Acknowledging that I was wrong meant I had to question everything else I believed. Was I wrong about other aspects of the supernatural? Was I wrongly ignoring other faiths? What else was I blind or oblivious to?
Those aren’t easy questions to answer. The next few months did give me some insight. Faith looked more and more hollow every time I was around it. Other faiths didn’t jump out at me as having the right answers. Worse, they required some of the same lies that I told myself when I was a Christian.
At some point, I realized my beliefs needed to be fair. I couldn’t give one set of beliefs a free pass that I couldn’t give anything else. My assumptions had to be uniform and strictly controlled. Part of this was to protect myself against future exhortations to believe in the invisible. Another part was to shore up my dwindling confidence in my senses.
The process took a while because I was still afraid of the dreaded “atheist” word. Everything seemed to be pointing towards no belief in any deities. I had to at least try to avoid it.
But agnosticism offers no refuge.
It came back to honesty and fairness. In a strictly philosophical sense, I could appreciate that there wasn’t any way for anyone to really know if there are deities out there. But that sense appeared to be a thin veil over every fantasy rather than just one.

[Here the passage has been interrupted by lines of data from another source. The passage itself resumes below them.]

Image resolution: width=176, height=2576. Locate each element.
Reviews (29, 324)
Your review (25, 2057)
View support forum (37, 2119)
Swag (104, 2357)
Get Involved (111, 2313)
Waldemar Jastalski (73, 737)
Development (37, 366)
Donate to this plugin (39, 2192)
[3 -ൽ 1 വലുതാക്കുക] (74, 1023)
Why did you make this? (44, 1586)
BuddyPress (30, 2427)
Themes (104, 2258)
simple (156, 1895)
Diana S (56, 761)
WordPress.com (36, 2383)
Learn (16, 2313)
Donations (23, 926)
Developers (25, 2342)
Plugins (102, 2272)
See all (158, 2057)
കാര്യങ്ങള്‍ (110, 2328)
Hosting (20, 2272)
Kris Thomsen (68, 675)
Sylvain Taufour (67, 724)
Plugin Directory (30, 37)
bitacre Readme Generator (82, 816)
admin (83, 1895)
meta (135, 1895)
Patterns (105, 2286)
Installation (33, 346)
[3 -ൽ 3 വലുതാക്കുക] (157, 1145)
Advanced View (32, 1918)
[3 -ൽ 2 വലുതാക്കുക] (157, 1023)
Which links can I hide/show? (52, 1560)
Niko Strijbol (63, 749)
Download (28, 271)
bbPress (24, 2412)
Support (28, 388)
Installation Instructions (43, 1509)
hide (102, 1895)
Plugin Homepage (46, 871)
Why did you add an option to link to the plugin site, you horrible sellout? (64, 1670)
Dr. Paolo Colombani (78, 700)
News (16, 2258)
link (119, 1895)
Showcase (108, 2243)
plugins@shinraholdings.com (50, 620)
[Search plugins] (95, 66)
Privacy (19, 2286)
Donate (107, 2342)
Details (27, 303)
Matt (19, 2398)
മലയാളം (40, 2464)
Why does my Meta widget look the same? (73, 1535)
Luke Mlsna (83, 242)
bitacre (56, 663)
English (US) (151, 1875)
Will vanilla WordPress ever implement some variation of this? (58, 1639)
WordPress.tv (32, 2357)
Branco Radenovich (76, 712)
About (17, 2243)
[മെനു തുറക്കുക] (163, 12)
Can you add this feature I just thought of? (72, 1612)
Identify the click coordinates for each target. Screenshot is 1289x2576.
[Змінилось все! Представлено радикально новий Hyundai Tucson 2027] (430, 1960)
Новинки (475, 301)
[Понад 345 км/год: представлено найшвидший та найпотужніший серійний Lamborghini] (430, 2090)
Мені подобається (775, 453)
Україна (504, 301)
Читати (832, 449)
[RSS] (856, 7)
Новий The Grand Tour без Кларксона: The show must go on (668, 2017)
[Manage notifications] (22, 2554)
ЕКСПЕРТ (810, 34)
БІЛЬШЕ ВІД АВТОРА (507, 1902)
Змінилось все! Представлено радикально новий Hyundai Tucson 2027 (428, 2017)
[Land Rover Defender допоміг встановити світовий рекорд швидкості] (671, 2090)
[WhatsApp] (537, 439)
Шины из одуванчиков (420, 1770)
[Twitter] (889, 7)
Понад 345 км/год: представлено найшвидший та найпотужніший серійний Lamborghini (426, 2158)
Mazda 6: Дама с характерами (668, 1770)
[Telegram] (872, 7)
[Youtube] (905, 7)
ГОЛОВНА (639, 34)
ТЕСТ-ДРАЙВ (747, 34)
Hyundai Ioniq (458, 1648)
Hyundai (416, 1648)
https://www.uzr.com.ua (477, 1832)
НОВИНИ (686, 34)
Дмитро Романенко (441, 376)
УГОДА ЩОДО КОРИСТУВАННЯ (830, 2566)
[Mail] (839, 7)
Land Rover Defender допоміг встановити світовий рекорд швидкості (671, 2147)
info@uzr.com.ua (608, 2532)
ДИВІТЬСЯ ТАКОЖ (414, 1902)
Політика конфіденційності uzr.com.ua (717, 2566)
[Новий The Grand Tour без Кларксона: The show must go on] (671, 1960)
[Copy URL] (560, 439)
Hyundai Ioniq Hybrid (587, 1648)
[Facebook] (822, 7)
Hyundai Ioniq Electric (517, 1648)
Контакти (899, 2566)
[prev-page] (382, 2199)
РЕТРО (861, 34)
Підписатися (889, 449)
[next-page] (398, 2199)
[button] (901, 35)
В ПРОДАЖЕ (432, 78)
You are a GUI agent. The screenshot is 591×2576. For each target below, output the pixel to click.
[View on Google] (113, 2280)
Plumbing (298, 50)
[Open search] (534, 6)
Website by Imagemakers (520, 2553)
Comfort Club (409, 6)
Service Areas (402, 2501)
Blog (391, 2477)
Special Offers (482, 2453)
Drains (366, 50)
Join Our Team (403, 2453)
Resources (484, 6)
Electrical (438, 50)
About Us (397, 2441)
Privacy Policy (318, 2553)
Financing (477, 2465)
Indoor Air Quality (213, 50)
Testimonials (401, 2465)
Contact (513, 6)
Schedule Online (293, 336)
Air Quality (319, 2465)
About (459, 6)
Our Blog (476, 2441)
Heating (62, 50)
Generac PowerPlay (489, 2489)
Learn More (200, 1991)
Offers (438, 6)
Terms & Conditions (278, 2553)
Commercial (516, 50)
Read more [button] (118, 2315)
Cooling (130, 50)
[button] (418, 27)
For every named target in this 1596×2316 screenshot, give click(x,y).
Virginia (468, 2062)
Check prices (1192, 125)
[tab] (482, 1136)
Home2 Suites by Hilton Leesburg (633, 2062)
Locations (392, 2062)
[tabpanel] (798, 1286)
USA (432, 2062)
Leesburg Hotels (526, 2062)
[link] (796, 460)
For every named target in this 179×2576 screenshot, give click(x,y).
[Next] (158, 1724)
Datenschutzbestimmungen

There was enough evidence that I became familiar with to make a decision. Cosmology and astronomy gets time from the Big Bang to now without much fuss. Evolution gets life to its current diversity. None of these things require people to like the idea or even be around for them.
Deities only became an issue when people became an issue. Outside of that, there’s nothing showing dinosaurs worshiped gods or trilobites believed in ghosts. The supernatural only makes sense within the framework of human experience.
Moreover, agnosticism felt like I was conceding too much. Part of that was my anger, I admit. Now, though, it’s a reflection on how agnosticism is frequently used to avoid standing up for oneself. It should not matter if someone is agnostic or atheist or theist or gnostic. But the use of the terms devolve into exchanges where people have to beg everyone to admit ignorance. That’s not how I wanted to spend my time.

Image taken from here.
After all was said and done, I had to admit that I didn’t have faith in any supernatural deities.
I didn’t feel great about it. I remember capitalizing the word “atheist” when I started blogging. It was a nod to the fact that I didn’t feel on equal footing. There was still an element of shame in being honest with myself and what I believe. Yes, another vestige of Christianity rearing its head.
Over the years I’ve become more used to it. The fear of the term exists, but only to the extent that others have a negative reaction towards it. I can’t control that reaction, but I also can’t let that reaction control me.
I don’t believe in deities. Sufficient natural explanations of time and matter do a good job of explaining how people got here. Without gods. If that wasn’t enough, there are more natural phenomena of people starting cults and other fringe beliefs. They show a pattern of social belief, of groups forming around something that isn’t real.
Put both of these things together, and the likelihood that nothing is out there increases quite a bit.